Even proper configurations won’t secure a firewall if the firewall software itself has security vulnerabilities that allow intruders to bypass all the authentication checks, whitelisting rules, and other security parameters set in the firewall’s configuration file.
“If this system hasn’t been patched and has a critical vulnerability… you may be able to subvert any kind of security scheme that you’ve put in place,” Skoglund told Motherboard.
Senator Ron Wyden (D-Oregon) said the findings are “yet another damning indictment of the profiteering election vendors, who care more about the bottom line than protecting our democracy.”
It’s also an indictment, he said, “of the notion that important cybersecurity decisions should be left entirely to county election offices, many of whom do not employ a single cybersecurity specialist.”
“Not only should ballot tallying systems not be connected to the internet, they shouldn’t be anywhere near the internet,” he added.
What’s not generally known by the public about @essvote systems is that the company’s entire configuration for transmitting election results—from the modem to the SFTP server—is NOT CERTIFIED BY THE ELECTION ASSISTANCE COMMISSION (EAC).
The EAC oversees the testing and certification of voting equipment at the federal level. ES&S voting machines are tested and certified, but the transmission configuration isn’t. The labs test them for functionality to make sure they transmit votes, and that’s it.
In marketing literature, ES&S highlights the certified parts of its election system in blue and labels them "EAC Certified Configuration." The uncertified part is highlighted in white and labeled "Extended Configuration."

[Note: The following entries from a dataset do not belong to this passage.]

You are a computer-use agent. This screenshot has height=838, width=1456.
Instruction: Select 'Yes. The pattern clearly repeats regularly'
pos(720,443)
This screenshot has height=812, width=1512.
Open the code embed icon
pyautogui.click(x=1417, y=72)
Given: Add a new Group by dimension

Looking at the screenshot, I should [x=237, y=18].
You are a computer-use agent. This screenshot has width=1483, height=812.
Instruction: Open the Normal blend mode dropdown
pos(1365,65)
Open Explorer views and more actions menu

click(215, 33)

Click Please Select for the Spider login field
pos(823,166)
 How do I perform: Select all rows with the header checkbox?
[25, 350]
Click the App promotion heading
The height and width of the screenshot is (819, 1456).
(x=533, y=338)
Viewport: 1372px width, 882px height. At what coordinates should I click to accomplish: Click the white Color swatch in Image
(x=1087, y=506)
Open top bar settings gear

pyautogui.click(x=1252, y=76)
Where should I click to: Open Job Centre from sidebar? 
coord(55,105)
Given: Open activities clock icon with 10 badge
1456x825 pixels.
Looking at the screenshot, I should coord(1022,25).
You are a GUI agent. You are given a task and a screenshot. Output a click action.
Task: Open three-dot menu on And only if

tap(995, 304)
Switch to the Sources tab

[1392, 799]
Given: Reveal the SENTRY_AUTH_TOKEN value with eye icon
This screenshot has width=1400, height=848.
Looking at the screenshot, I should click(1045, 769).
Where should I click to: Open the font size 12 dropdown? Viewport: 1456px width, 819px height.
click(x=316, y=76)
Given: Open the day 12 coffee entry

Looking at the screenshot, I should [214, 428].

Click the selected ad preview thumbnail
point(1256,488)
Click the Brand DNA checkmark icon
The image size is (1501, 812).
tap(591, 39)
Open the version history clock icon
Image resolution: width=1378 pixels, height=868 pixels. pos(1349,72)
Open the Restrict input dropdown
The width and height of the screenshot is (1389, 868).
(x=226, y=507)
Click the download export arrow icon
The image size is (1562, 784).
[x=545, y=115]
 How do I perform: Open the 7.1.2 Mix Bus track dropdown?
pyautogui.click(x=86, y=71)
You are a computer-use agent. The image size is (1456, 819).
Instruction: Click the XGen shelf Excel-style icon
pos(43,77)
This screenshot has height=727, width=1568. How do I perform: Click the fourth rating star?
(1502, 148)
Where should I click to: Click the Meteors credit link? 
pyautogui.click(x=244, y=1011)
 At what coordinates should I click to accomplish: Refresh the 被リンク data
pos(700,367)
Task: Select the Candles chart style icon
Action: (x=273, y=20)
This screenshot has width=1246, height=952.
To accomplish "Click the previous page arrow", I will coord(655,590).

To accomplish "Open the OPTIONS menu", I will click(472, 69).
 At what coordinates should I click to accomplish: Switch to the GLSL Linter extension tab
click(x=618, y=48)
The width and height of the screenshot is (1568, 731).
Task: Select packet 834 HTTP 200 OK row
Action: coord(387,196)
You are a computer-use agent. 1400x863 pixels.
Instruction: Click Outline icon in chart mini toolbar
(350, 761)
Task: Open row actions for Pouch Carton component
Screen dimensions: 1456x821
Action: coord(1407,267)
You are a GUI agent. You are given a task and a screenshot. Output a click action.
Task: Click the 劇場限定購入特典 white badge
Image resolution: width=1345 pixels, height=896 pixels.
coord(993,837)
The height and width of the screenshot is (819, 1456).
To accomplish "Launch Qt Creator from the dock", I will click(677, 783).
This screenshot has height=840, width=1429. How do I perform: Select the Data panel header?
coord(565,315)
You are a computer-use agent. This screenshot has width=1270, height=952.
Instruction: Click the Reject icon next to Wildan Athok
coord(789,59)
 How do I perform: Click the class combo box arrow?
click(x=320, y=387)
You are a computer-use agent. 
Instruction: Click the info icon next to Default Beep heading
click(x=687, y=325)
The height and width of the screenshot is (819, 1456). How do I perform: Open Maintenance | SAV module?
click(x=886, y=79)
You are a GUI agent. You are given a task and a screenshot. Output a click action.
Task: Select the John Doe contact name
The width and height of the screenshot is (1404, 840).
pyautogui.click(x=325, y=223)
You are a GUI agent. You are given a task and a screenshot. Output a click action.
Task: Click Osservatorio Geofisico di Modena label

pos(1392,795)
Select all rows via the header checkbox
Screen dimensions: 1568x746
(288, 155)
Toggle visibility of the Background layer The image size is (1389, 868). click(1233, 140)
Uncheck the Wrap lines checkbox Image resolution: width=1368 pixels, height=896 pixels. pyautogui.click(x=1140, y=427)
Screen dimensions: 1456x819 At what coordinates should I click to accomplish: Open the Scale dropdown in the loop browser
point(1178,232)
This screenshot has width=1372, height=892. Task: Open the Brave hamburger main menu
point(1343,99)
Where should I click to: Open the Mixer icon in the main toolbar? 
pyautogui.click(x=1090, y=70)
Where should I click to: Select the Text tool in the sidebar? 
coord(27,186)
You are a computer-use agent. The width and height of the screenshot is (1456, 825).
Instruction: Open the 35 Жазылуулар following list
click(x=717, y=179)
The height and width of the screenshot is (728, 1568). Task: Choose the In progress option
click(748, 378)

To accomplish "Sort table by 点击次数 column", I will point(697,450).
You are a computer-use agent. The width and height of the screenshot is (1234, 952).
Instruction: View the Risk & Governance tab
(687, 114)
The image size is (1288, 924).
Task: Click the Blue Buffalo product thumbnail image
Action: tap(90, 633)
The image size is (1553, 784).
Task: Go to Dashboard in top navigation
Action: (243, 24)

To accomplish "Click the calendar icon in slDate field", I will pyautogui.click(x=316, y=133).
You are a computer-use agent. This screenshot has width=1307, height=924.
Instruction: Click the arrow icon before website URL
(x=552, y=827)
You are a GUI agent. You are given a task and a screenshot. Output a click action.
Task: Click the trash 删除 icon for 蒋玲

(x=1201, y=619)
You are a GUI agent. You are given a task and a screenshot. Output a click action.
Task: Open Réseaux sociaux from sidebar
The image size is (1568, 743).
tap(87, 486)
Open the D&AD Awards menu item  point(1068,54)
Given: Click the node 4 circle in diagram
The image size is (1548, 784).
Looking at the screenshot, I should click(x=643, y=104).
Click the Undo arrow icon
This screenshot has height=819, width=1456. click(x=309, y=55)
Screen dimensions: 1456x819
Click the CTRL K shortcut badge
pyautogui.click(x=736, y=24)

.@essvote told Motherboard that instead of federal certification, his company has focused on working with officials in states that allow modem transmission to test and certify the configuration under their own state certification programs.
This is said to include a security assessment of the configuration. Asked which states do these security assessments, he cited Wisconsin, Florida, and Minnesota.
But someone familiar with Wisconsin’s certification testing, who spoke on condition of anonymity, told Motherboard it doesn’t include a security assessment of the modem transmissions and configuration.”